2.- Por la irresistible fuerza de la lógica, hay condenas justas sobre ciertas personas, que "descondenan" o absuelven a otras personas. La condena al Dr. Guzmán por autoría mediata tiene como columna vertebral el Decreto Ley 25475, parte esencial del Estado criminal que engendró Fujimori desde el 5 de abril de 1992. Pero ahora Fujimori ha sido condenado como autor mediato por crímenes perpetrados por ese Estado criminal. Así pues, la segunda condena desactiva a la primera.

3.- La represión es inconducente para todas las corrientes políticas de nuestro país. Si, según se dice, por reprimir al libro del Dr. Guzmán se le ha convertido en best seller, al reprimir a su Partido, el Partido Comunista, ¿en qué se le convertirá? Más que nunca se justifican, entonces, una solución política para los problemas derivados de la guerra interna, la amnistía general y la reconciliación nacional.
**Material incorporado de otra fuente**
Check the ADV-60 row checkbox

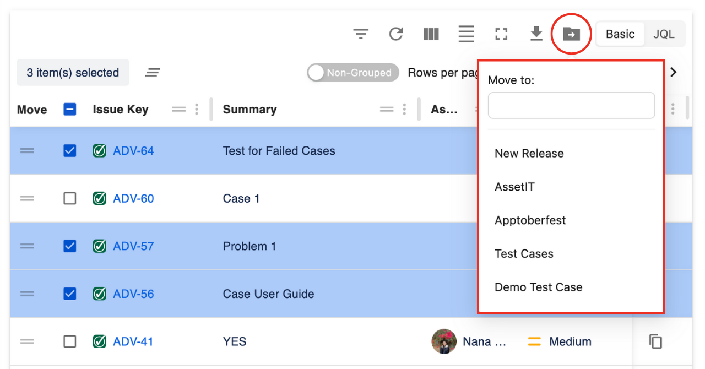tap(70, 198)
Que entienda quien quiera entender.

Los editores, 01/11/09

Notas:

1.- Stephen Hawking, Brevísima historia del tiempo, p. 182.

2.- Santiago Roncagliolo, La cuarta espada, p. 194.

3.- Ricardo Uceda, Muerte en el pentagonito, p. 35.

4.- Santiago Roncagliolo, La cuarta espada, pp. 26 y 206.

5.- Ideele # 67 - 68, p. 80.

6.- Hatun willacuy, p. 188.

7.- Caretas # 1282, pp. 16 - 17.

8.- Abimael Guzmán, De puño y letra, p. 61.

9.- La República 11/10/09, p. 14.

10.- David Sobrevilla, obra citada, p. 474.